* **Required work**
In the records below, find the line that contains "Task: Click the". Retype that line and all the lines after it through the end, leaving out the pictures.

* **Input records**
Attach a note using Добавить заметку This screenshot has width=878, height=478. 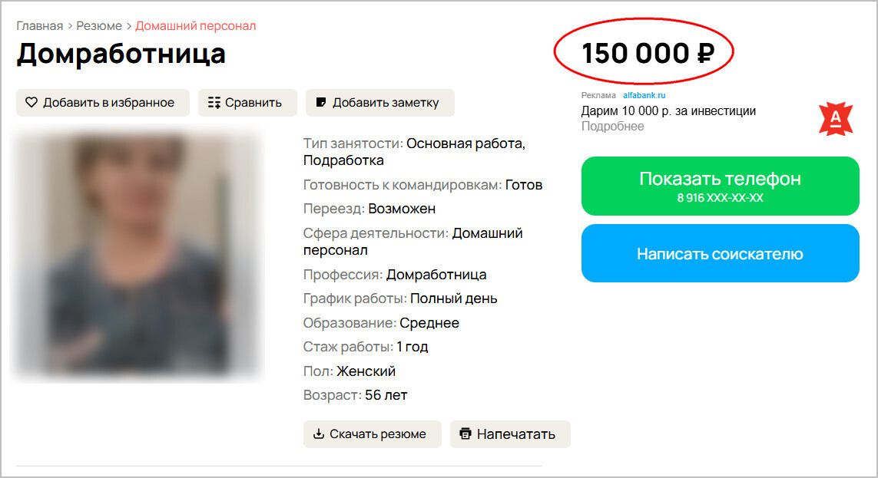coord(379,102)
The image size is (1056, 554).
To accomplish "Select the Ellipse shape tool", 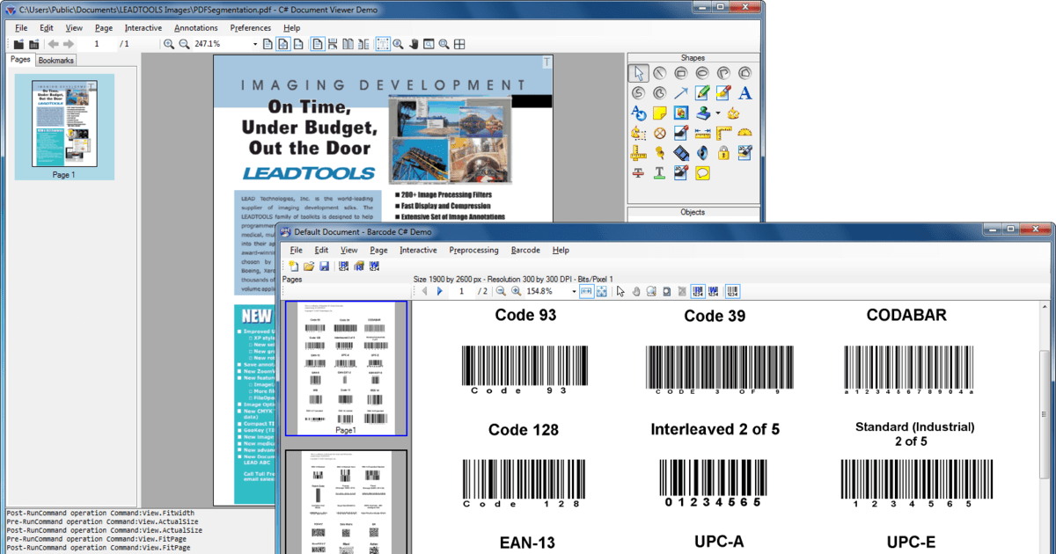I will (x=702, y=71).

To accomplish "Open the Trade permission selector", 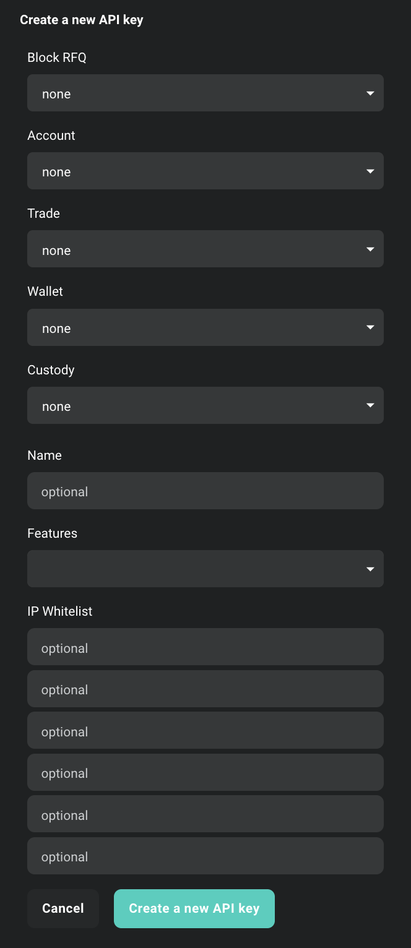I will 206,249.
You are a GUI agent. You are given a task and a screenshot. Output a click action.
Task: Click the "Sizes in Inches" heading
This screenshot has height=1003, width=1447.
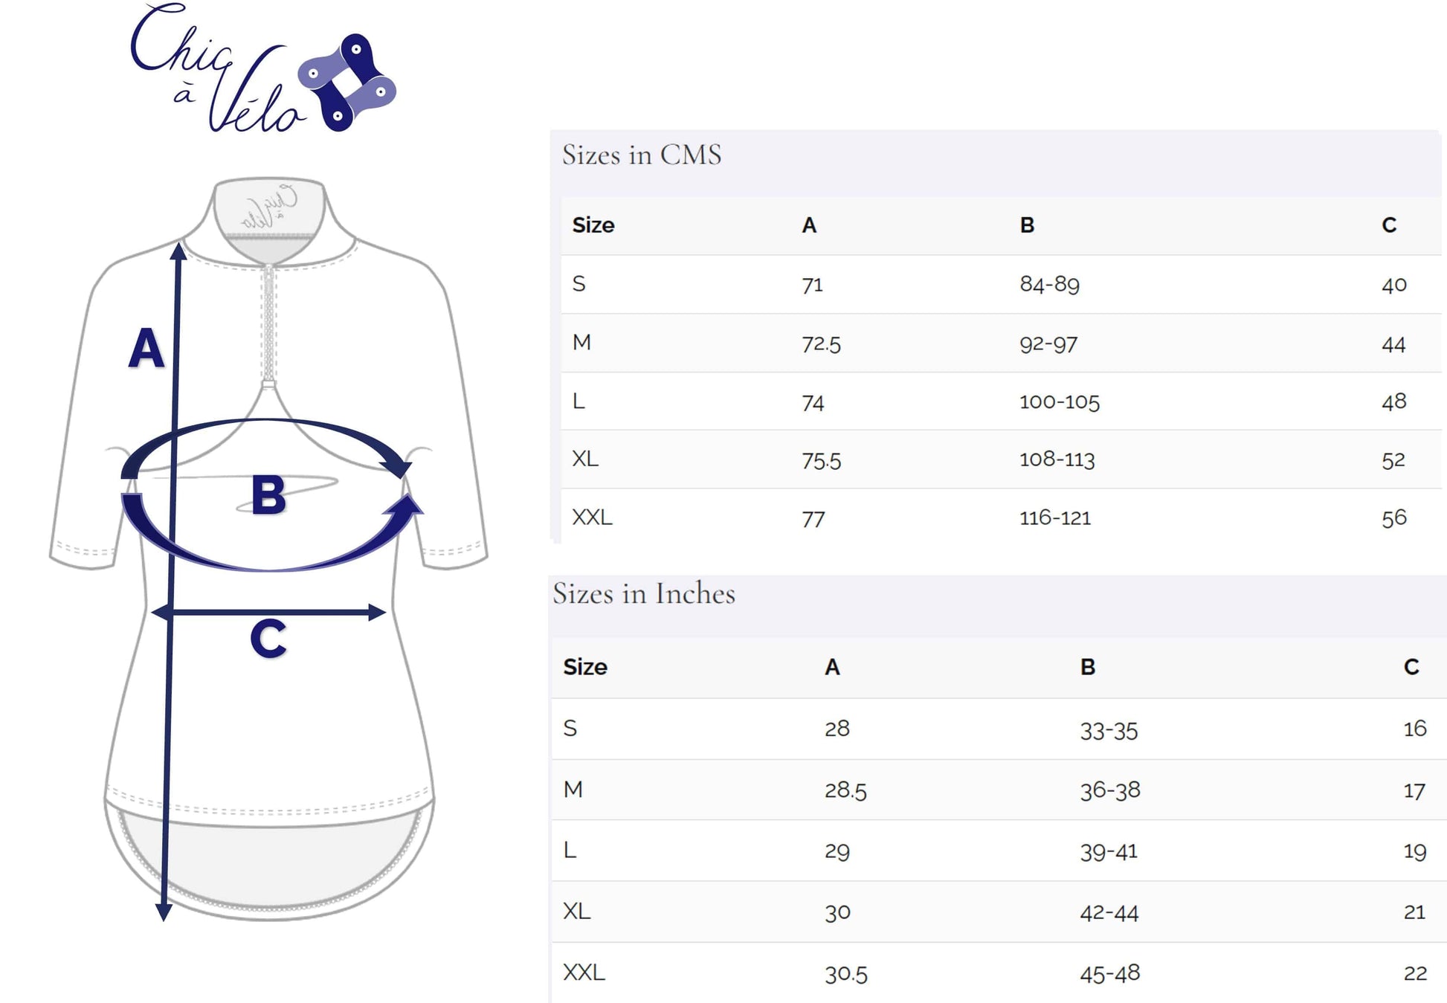click(644, 593)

* **Exercise answer**
Task: Click the "Sizes in Inches" heading
This screenshot has height=1003, width=1447.
click(644, 593)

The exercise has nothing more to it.